Ambrose Li
Typefaces used: Truculenta Condensed, Barriecito and Lato

Apple’s “Sin-Ji” voice is a case of cultural insensitivity

(updated )

In MacOS X or at least versions of MacOS X that I’ve used the Cantonese voice is a female voice named “Sin-Ji”.

The voice speaks pretty decent Cantonese, but it can’t speak English, which makes the voice pretty useless let’s face it, in today’s world it’s not possible to avoid using at least a few English words. The voice also can’t handle phonetic input,‍[Note 1] so we can’t even input English as phonetics.

Many Cantonese words also have no established orthography. Without support for phonetics, the voice is pretty useless even if sticking to pure Cantonese were feasible.


Then there is the name: What kind of name is “Sin-Ji”?

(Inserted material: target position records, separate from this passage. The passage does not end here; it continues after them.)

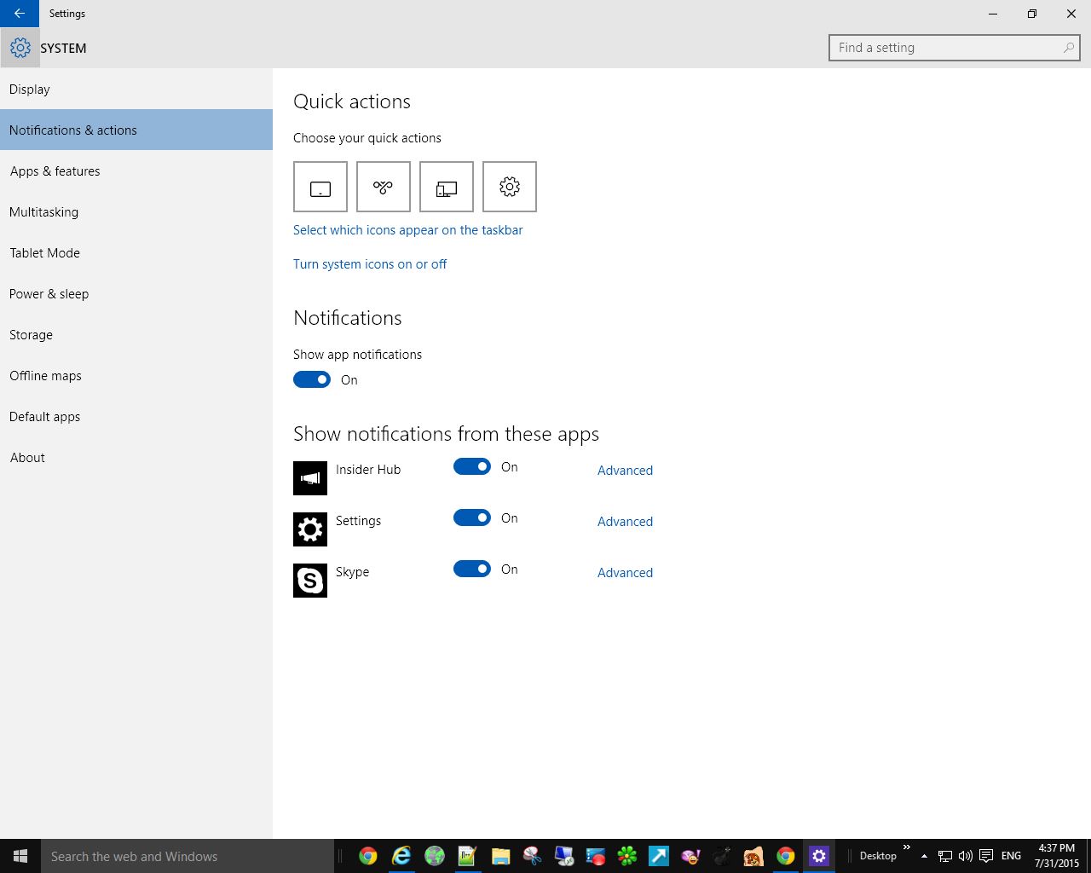Choose the Connect quick action tile
The height and width of the screenshot is (873, 1091).
(x=447, y=187)
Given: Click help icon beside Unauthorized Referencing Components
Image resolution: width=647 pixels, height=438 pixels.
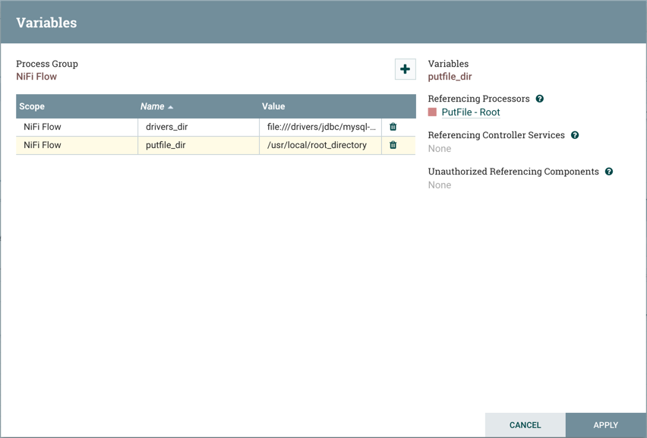Looking at the screenshot, I should click(x=608, y=172).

It doesn’t look Cantonese.

It doesn’t sound Cantonese if you played the sample sentence.

In Hong Kong the embodiment of the Cantonese-speaking place Ji isn’t even likely in a name, unless we’re talking about a Mandarin name.

The name “Sin-Ji” has always struck me as out of place: Every voice Apple provides has a name typical of or at least plausible in‍[Note 2] the language the voice speaks, except their Cantonese voice which has a typical Hong Kong accent but is given a mysterious, undecipherable name that’s neither Cantonese nor typical of Hong Kong.


Today it dawned on me: “Sin-Ji” is the Japanese pronunciation of Cindy.‍[Note 3]

Cindy, of course, is a pretty common name in Hong Kong. Had Apple named the voice “Cindy” instead (especially if they had made it capable of speaking English I don’t care if it’s good UK English or English with a heavy accent), that name would have come off as perfectly appropriate.

I cannot understand why Apple failed to see why “Sin-Ji” is wrong; it’s wrong on so many levels:

  1. “Cindy” doesn’t look Asian, therefore it must be spelt “Sin-Ji” even though you’d not find a “Sin-Ji” in Hong Kong.
  2. All Asians are the same, therefore an English name used in a bilingual Cantonese/English-speaking place should be romanized as Japanese.
  3. All Japanese romanization systems are the same, therefore “Sin-Ji” is fine even though as Japanese it should be spelt either Sin-Di (Kunrei) or Shin-Ji (Hepburn).
  4. The voice is “Cantonese”, therefore its inability to speak English must be fine even though any realistic use case will require synthesizing a mix of Cantonese and English.
  5. If a word can’t be written in Chinese characters, not being able to synthesize it must be fine even though tons of Cantonese words have no established orthography.‍[Note 4]

If this is not cultural insensitivity I don’t know what it is.

Okay, maybe it’s bad requirements analysis.

Notes

  1. Not in any standard transcription but in Apple’s own idiosyncratic system. See Apple Computer, Inc., “Techniques for Customizing Synthesized Speech,” last modified September 5, 2006, https://​developer​.apple​.com/​library/​archive/​documentation/​User​Experience/​Conceptual/​Speech​Synthesis​Programming​Guide/​Fine​Tuning/​Fine​Tuning​.html#//​apple​_​ref/​doc/​uid/​TP40004365​-CH5​-SW6, Table 3-1.
  2. There’s no such thing as a typical name in Chinese or Korean (they’re constructed like Indigenous or Anglo-Saxon names), but the names Apple gave to the two Mandarin voices, Ya-Ling and Ting-Ting, are both plausible (e.g., 雅玲 (*Yălíng) ‘Elegant-Bright’, 婷婷 (Tíngting) ‘Graceful’).
  3. Sin (シン, usually romanized as shin) is the Cin- in Cindy. Ji (ジ) would be the -dy in Cindy. The di sound does not actually exist in Japanese, but on the d row the letter at the i position (ヂ, in theory di and romanized as di in Kunrei) is pronounced ji.
  4. Apple’s synthesizer also mispronounces words that have multiple pronunciations. Even if a word can be written there’s no guarantee you’ll get correct synthesized speech.